つまり、一人は馬車の横を並走するか、縁に掴まり、荷台後部の外側に設けられた狭い足場に中腰で立った状態で乗る必要があるということだ。
「ここは、背の低いフィルが縁に掴まるべきではないかと思うんだけども」
「いや、僕は握力ないから確実に落っこちる自信があるね。それに、ビンゴさんと会えたのは僕が冒険者ギルドで依頼を受けることを提案したからだと思うんだ」
「確かに一理あるっすね。依頼も受けれましたし、時間のズレでこうして馬車に乗れることになったのは大きいと思います。ただ、声を掛けて交渉したのは俺っすから、そこは考慮して欲しいっすね」
ぐぬぬぬ。
俺は窮地に追い込まれ、サクちゃんに顔を向ける。サクちゃんは勝ち誇った顔をして口を開いた。

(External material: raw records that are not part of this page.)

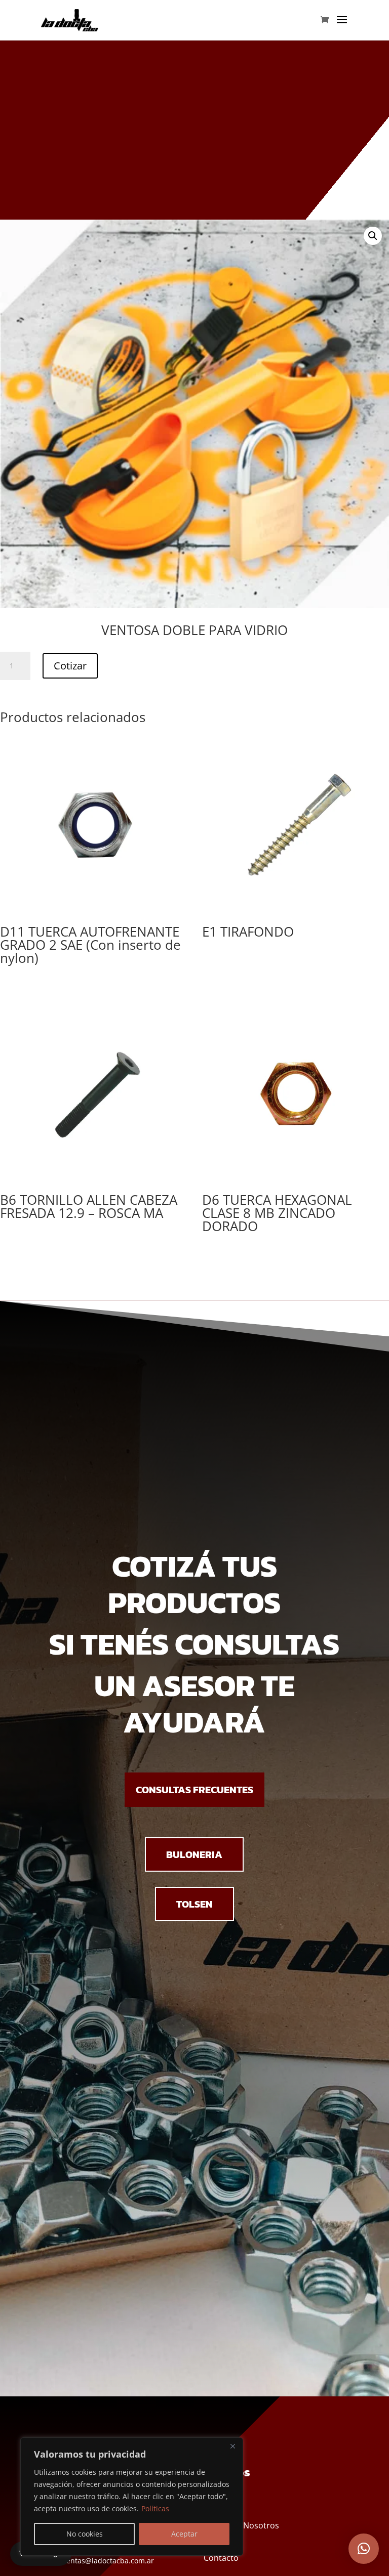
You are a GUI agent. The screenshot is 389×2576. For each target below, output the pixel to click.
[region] (131, 2496)
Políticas (155, 2508)
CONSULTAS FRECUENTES (194, 1789)
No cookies (84, 2534)
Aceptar (184, 2534)
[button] (373, 236)
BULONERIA (194, 1854)
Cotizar (70, 665)
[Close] (232, 2446)
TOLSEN (194, 1904)
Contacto (221, 2557)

「ブロンズの依頼を受けれたのは、俺がいたからだろ?」
俺は両手両膝を地面につけて絶望のポーズを取った。
運の数値がステボにあれば俺は最下位だったに違いない。
ついでに冒険者ギルドで依頼を受けよう。とフィルが言ったとき、トイレに行くから待っててなどと言わなければこんなことにはなっていなかった。俺のいないうちに勝手に受けちゃうんだもんな。
だが決まってしまったものは仕方がない。
さてどうしたものかと俺は気持ちを切り替える。馬車の速度に合わせて走るのはキツいが中腰で固定されるのもまたキツい。
ここはビンゴさんに訊くのが早い。どちらが楽か訊いてみた。
「知らん、人による」
何でもいいから早くしてくれと言われ、俺は素直に「はい」と応じて頭を下げ、馬車の後部で掴まり立ちの準備をした。
積み荷は食料品で、宿場町まで運ぶらしい。そこでダンジョン産の鉱物資源や魔石、魔物の素材を買い取り、アルネスの街の冒険者ギルドで売るのだとか。
御者台の隣にヤス君が座り、フィルとサクちゃんが荷台に上がり窮屈そうに座る。
そして俺は恐怖による動悸を感じながら掴まり立ちを開始する。どのくらいの振動があるのだろう。腰を痛めないか非常に心配だ。
馬車が動き出す。徐々に速度が上がって行き、振動も大きくなってくる。
うおー! くるぞくるぞー!
ん? んん?
しばらく待ったが、ジョギングに毛の生えたような速さが維持されている。それ以上の加速はなく、揺れも予想よりは小さかった。